Arias Navarro’s Unexpected Liberalization

Following Carrero Blanco’s death, Franco appointed Arias Navarro as Head of Government. While many anticipated increased repression, Arias Navarro surprised the public with limited liberal measures. He granted the right to form political associations, expanded union freedoms, and allowed for greater citizen participation.

The press also experienced significant changes. Information became more realistic, with magazines and newspapers publishing diverse political opinions. The regime even tolerated some opposition activities.

The Añoveros Case and Church-State Relations

In February 1974, Bishop Añoveros of Bilbao published a pastoral letter supporting the Basque language. The government responded by imprisoning him. This action strained Church-State relations, with Pope Paul VI reportedly considering excommunicating Franco. The government eventually backed down and released Añoveros.

Franco’s Illness and Growing Discontent

During Franco’s serious illness, Prince Juan Carlos was designated Head of Government. Although Franco recovered and resumed power, the regime’s fragility became evident.

Public discontent intensified, fueled by the 1973 economic crisis. The Arab-Israeli War triggered a surge in oil prices, plunging Spain and other nations into economic turmoil.

Adding to the unrest, the FRAP (Revolutionary Anti-Fascist Patriotic Front) emerged alongside ETA, actively opposing the dictatorship. Political parties and anti-Franco institutions seized the opportunity to prepare for a democratic transition.
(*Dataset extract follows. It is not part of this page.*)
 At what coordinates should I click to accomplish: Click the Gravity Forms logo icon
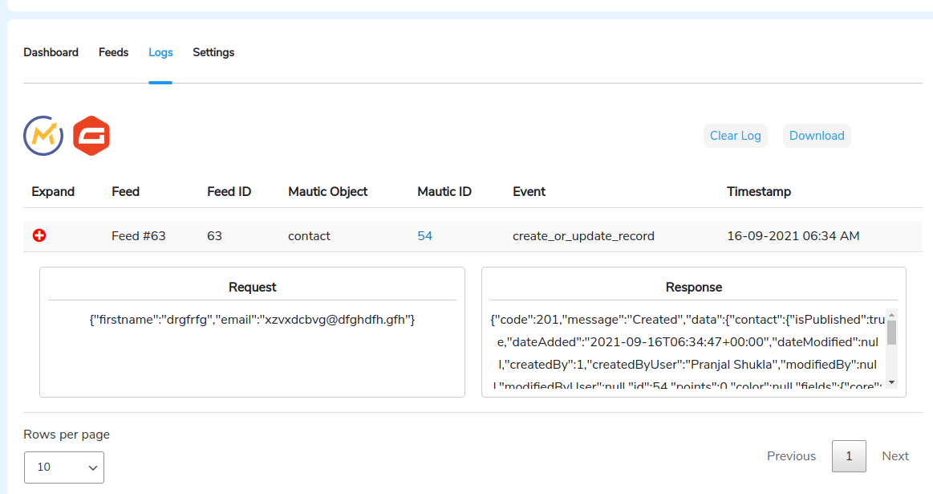pyautogui.click(x=91, y=136)
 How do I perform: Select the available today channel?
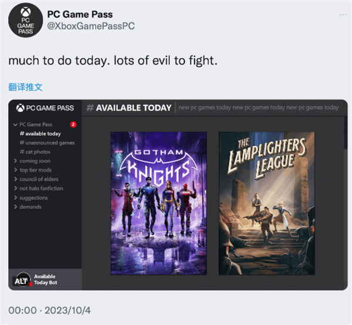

The Rise of Democratic Opposition

In July 1974, the Democratic Junta, a coalition of political parties and unions, was established in Paris. A year later, in June 1975, the Socialist Workers’ Party (PSOE) spearheaded the creation of the Democratic Convergence Platform. This platform garnered support from numerous political parties and European countries.

The Regime’s Last Stand

The government responded to the growing opposition with intensified repression, including death penalty sentences that drew international condemnation. Despite retracting death sentences in the Burgos Trial, the regime sought to maintain its authority. On September 27, 1975, five people were executed, sparking widespread outrage.

The “Green March” and Spain’s Weakness

As Spain’s last remaining colony, the Sahara became a point of contention. The Polisario Front, a Sahrawi independence movement, demanded self-determination. The Spanish government considered holding a referendum on the territory’s future.

Exploiting Spain’s vulnerability during Franco’s illness and Prince Juan Carlos’s temporary leadership, Morocco asserted its claim over the Sahara. Moroccan forces crossed the border, effectively annexing the territory. Despite protests and threats, the Spanish government took no decisive action.

On November 18, Morocco and Mauritania agreed to partition the Sahara.

Franco’s Death and Legacy

On November 1, 1975, Franco orchestrated a demonstration to showcase his regime’s support. This marked his final public appearance, during which he denounced the regime’s traditional enemies: Freemasons and communists. His health deteriorated rapidly, and he died on November 20.

Franco’s political testament reaffirmed his regime’s core principles: Catholic faith, Spanish nationalism, strong government, disdain for democracy, and the identification of Spain with Franco himself.